Besides the variety of options available to them, Celent’s report found that investors often favor ETPs over mutual funds because they generally deliver higher pre-investment returns and lower pre-tax expenses.
“This is one of the reasons that they have been successful in obtaining new inflows at a time when the level of inflows into mutual funds is either flat or declining,” the report concluded.
Considering the ravenous demand, it’s no surprise that the ETF market is becoming more competitive. And this competition can be seen in different areas, according to Celent.
“The fees for managing ETFs have declined, and the trading commissions have also dropped in the last couple of years,” the report said. “Meanwhile, more niche products are being created. The mainstream market that tracks the leading indices has become saturated and fund providers are looking at creating new funds that operate in niche areas to attract customers.”

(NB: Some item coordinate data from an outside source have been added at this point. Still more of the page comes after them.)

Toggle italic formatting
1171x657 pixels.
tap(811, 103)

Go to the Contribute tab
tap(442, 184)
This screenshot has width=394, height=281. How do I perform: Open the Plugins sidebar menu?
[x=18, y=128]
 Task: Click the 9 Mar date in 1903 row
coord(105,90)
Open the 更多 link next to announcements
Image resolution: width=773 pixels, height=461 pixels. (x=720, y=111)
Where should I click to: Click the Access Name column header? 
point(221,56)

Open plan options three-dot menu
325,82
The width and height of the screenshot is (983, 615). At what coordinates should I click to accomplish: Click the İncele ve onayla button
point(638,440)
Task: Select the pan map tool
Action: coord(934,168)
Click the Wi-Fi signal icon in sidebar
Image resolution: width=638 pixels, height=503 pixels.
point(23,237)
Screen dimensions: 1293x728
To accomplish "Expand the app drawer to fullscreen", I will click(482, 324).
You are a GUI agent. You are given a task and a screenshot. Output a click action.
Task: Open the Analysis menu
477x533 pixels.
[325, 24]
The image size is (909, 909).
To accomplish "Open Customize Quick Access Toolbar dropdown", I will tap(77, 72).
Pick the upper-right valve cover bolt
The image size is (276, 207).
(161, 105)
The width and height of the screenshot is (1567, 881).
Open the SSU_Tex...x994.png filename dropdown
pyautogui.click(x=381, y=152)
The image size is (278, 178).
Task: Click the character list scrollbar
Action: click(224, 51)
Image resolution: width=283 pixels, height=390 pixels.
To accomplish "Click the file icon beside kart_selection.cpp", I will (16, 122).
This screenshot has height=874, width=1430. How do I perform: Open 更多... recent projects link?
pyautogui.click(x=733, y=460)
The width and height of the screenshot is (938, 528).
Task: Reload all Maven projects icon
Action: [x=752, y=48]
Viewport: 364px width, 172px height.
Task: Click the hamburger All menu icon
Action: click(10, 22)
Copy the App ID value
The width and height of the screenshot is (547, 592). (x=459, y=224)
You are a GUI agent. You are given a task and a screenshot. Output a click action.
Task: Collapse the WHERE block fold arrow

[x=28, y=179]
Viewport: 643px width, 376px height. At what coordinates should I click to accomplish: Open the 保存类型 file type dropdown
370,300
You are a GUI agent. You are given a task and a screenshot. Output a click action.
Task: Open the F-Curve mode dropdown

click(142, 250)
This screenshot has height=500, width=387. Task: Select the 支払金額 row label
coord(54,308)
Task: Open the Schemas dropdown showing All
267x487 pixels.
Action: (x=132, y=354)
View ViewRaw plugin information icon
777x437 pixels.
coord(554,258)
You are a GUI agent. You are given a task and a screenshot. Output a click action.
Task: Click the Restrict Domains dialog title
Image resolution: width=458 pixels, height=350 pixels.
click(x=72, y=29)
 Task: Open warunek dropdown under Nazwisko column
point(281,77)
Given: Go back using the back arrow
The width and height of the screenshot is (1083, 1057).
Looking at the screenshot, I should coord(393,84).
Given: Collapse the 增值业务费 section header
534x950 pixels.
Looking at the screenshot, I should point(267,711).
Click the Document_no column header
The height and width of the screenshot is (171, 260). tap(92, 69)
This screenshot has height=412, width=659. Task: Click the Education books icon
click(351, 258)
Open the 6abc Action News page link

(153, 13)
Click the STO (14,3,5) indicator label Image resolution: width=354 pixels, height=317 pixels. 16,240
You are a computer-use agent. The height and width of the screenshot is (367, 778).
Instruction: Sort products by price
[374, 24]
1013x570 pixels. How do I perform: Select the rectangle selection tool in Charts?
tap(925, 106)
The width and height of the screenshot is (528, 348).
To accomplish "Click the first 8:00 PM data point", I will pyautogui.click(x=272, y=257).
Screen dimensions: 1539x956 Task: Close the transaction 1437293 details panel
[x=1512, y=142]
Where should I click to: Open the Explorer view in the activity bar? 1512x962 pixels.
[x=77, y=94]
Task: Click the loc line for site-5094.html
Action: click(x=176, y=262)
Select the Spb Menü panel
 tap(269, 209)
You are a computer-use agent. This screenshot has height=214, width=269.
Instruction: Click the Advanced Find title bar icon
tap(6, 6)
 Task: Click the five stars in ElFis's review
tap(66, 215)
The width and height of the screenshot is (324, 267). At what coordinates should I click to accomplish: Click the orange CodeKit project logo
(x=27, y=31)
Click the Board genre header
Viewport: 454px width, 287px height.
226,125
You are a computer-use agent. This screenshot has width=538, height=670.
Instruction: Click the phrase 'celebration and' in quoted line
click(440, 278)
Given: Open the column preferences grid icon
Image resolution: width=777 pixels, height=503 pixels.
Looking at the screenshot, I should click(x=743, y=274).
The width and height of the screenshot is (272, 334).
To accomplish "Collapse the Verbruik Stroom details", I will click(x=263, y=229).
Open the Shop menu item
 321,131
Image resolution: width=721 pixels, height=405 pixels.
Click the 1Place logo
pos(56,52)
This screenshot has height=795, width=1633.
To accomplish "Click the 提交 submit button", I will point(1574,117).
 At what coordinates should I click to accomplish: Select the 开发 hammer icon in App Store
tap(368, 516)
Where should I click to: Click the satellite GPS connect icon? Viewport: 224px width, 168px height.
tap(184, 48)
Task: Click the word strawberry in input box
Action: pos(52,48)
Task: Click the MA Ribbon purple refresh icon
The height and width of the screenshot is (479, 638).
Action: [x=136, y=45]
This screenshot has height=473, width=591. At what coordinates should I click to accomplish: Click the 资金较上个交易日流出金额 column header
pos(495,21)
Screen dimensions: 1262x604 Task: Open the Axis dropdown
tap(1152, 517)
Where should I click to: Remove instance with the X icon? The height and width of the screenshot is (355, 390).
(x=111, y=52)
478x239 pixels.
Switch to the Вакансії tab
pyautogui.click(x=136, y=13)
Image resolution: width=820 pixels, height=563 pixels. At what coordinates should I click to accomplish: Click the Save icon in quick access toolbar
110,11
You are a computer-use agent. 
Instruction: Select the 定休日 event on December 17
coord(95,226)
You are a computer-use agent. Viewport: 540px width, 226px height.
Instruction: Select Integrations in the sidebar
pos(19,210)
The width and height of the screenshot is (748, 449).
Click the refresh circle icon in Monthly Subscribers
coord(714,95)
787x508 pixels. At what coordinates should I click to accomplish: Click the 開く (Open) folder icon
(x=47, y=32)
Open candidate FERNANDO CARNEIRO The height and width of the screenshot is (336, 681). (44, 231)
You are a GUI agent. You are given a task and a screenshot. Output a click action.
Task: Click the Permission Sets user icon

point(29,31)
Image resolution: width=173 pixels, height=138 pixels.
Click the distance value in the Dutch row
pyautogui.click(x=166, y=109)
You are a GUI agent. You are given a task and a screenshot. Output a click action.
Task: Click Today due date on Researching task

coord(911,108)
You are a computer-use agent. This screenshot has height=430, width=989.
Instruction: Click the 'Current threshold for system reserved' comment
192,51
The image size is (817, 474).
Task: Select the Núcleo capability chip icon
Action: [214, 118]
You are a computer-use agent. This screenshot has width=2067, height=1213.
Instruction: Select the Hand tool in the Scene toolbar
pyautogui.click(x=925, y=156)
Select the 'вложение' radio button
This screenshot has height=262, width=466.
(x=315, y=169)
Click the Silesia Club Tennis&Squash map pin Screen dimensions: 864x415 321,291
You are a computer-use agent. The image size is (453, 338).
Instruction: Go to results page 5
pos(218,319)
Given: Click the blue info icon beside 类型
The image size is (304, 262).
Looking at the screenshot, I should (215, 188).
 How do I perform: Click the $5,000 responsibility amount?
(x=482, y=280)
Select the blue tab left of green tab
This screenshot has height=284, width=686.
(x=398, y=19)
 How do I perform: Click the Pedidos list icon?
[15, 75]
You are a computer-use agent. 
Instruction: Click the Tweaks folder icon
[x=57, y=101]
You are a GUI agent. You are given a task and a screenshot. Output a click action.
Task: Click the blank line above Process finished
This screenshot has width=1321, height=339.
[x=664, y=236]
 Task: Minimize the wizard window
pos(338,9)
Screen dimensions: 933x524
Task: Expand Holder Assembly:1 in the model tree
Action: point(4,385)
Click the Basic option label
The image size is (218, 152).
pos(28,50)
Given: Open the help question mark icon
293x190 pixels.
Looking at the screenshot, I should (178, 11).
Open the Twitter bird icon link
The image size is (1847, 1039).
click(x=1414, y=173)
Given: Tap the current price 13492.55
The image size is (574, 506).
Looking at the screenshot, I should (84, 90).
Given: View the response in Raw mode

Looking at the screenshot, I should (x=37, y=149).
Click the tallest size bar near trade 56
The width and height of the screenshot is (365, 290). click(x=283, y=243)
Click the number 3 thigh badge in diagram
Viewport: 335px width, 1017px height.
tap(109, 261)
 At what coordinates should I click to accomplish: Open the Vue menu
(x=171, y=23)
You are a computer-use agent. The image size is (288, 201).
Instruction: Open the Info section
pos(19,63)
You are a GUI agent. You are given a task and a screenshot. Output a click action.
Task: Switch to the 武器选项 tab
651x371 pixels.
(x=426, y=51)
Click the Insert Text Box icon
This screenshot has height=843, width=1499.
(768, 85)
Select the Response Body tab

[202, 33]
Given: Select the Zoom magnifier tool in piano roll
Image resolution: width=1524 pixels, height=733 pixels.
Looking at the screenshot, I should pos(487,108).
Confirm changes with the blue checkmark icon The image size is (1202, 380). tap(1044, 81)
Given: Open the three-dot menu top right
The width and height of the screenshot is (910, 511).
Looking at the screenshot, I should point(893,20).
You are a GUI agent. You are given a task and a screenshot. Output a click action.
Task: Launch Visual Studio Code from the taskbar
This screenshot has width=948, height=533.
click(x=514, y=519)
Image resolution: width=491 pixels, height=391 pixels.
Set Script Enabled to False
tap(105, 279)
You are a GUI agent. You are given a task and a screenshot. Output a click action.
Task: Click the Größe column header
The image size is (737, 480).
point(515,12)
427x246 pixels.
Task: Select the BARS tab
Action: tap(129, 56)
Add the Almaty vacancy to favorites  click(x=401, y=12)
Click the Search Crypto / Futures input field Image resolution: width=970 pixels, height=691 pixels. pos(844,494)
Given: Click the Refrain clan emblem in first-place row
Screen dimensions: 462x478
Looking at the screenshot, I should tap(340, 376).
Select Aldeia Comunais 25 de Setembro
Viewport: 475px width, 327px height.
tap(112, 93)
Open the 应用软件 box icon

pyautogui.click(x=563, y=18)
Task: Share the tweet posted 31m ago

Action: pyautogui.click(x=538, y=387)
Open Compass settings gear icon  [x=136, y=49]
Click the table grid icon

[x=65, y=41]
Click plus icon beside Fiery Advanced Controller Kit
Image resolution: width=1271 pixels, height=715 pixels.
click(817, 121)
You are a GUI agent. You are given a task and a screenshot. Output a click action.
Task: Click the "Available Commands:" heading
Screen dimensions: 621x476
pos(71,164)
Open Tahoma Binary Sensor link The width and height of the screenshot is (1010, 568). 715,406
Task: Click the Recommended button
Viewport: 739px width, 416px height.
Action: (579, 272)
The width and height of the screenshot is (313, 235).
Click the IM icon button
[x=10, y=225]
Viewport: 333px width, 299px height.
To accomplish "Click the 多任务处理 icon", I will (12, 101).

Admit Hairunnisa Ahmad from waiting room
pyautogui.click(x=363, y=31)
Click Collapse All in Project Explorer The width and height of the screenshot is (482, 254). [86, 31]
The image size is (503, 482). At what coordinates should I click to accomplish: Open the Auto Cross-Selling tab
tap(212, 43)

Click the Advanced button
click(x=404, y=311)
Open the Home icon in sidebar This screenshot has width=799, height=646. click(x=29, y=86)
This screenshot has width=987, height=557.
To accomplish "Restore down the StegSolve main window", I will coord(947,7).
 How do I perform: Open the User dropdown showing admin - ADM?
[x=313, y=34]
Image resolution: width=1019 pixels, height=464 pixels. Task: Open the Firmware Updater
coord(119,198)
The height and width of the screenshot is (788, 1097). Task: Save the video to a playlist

For better or worse, the retail market is starting to take more than a passing interest in ETFs.
“While the ETF market has been traditionally the domain of institutional investors, there has been an increase in interest in the ETF market from retail investors and we expect this trend to continue in the coming years,” Jaswal said.
And while the regulations are expected to become tighter over time, Celent said the ETF market would not be affected severely and that any new regulations would mainly be implement to ensure these highly popular products are not misused.
Larry Barrett writes for Financial Planning.